## TEXT FOR ANALYSIS
··········

Mark Weber--a spokesperson for the Department of Health and Human Services (HHS), the government agency that manages services for migrant children--told the Post that "the Biden administration is moving away from the 'law-enforcement focused' approach of the Trump administration to one in which child welfare is more centric."

The Post reported that "HHS has 13,200 beds for children, having exploded in growth in the past four years--adding more than 80 facilities for a total of about 200... As of Sunday, there were about 7,000 children in HHS custody, over 90% capacity under pandemic-era requirements."

Weber, who called "every kid that comes into this program... a symptom of a broken immigration system," told the newspaper that it's better to place unaccompanied migrant children in permanent shelters rather than temporary influx shelters, but almost half of the beds in permanent centers cannot be used due to the pandemic.

As the Post reported:

Weber said the facilities received a bad rap under the Trump administration because many people associated them with the detention centers run by Immigration and Customs Enforcement (ICE). But the children always received good care and that never wavered between administrations, he said.

The majority of child migrant facilities are subject to state licensing requirements; temporary influx centers like Carrizo are not. However, Weber said Carrizo would "meet or exceed" Texas licensing standards if applicable. The influx facilities also cost more: about $775 a day per child compared with $290 a day for permanent centers.

Weber said the influx shelters keep children from ending up in Border Patrol stations, which have holding cells that were not designed for children. During the 2019 immigration surge, many migrants were stuck in overcrowded cells for prolonged periods that exceeded legal limits.

The detention centers overseen by ICE are reserved for adults or families and often are run by private prison companies. Carrizo Springs is run by the nonprofit BCFS Health and Human Services, a government contractor for the Office of Refugee Resettlement, the agency within HHS that focuses on unaccompanied children.

Most of these children arrive to the United States planning to reunite with sponsors--usually relatives or friends of the family. Office of Refugee Resettlement case managers work with the children to identify and conduct background checks on the sponsors. If cleared, children are released to live with them while they go through the immigration court process.

Rosey Abuabara, a community activist in San Antonio who was arrested for protesting outside the Carrizo facility in 2019, told the newspaper that she "cried... when I read they were opening again."

"I consoled myself with the fact that it was considered the Cadillac of [migrant child] centers," Abuabara added, "but I don't have any hope that Biden is going to make it better."

Brandmiller claimed the government intentionally locates the detention facilities "in places that are not only not readily accessible, but not accessible at all to anyone who cares about the quality of life of these kids, and whether or not they comply with the federal law."

The Post reported that HHS wants to limit the duration that children are detained at the Carrizo camp to "about 30 days, though they are coming from at least two weeks of quarantine at other Office of Refugee Resettlement facilities in the region. The average stay for children in custody across its facilities is 42 days. In the 2020 fiscal year, migrant children spent an average of 102 days in federal government custody, according to HHS."

Bell of Amnesty said "the Biden administration has inherited a system that holds unaccompanied children in temporary facilities and it will take time to move away from the system."

"It is important," Bell said, for the administration to "limit their use and move quickly towards relying only on licensed facilities." In addition, she asserted, "services in temporary facilities, like the permanent facilities, must include educational services, medical services, legal services, case management, clinicians, and services that support the security and health of the children."

··········

## RECORDS
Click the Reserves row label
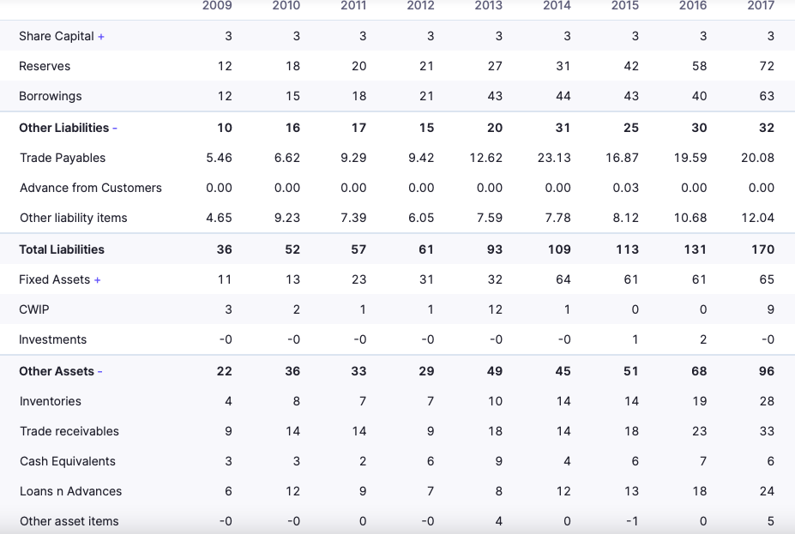Screen dimensions: 795x534 pos(45,66)
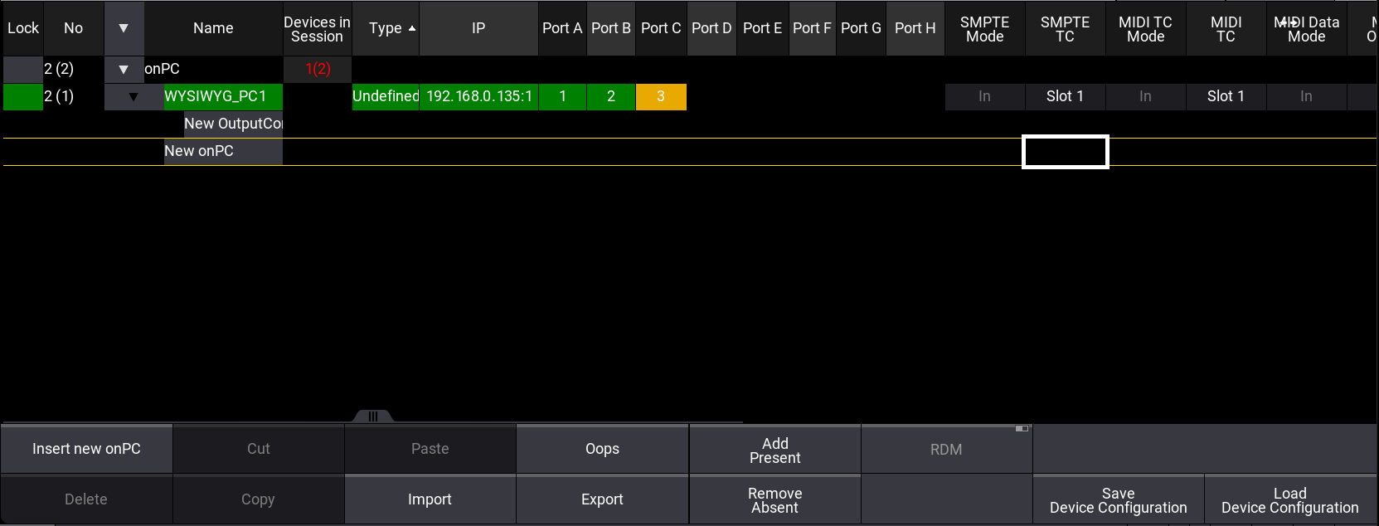
Task: Collapse the onPC group row triangle
Action: [124, 70]
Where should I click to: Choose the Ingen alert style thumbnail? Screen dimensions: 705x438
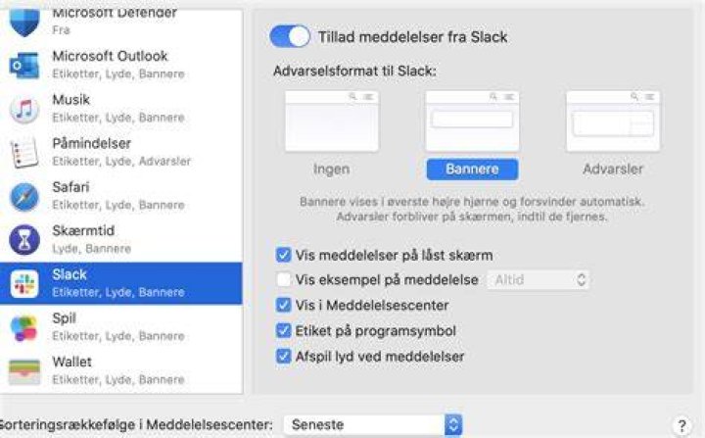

··········

From the migrant child shelters text above, print everything from "Weber, who called" down to "to the pandemic.", word for word.

## EXPECTED ANSWER
Weber, who called "every kid that comes into this program... a symptom of a broken immigration system," told the newspaper that it's better to place unaccompanied migrant children in permanent shelters rather than temporary influx shelters, but almost half of the beds in permanent centers cannot be used due to the pandemic.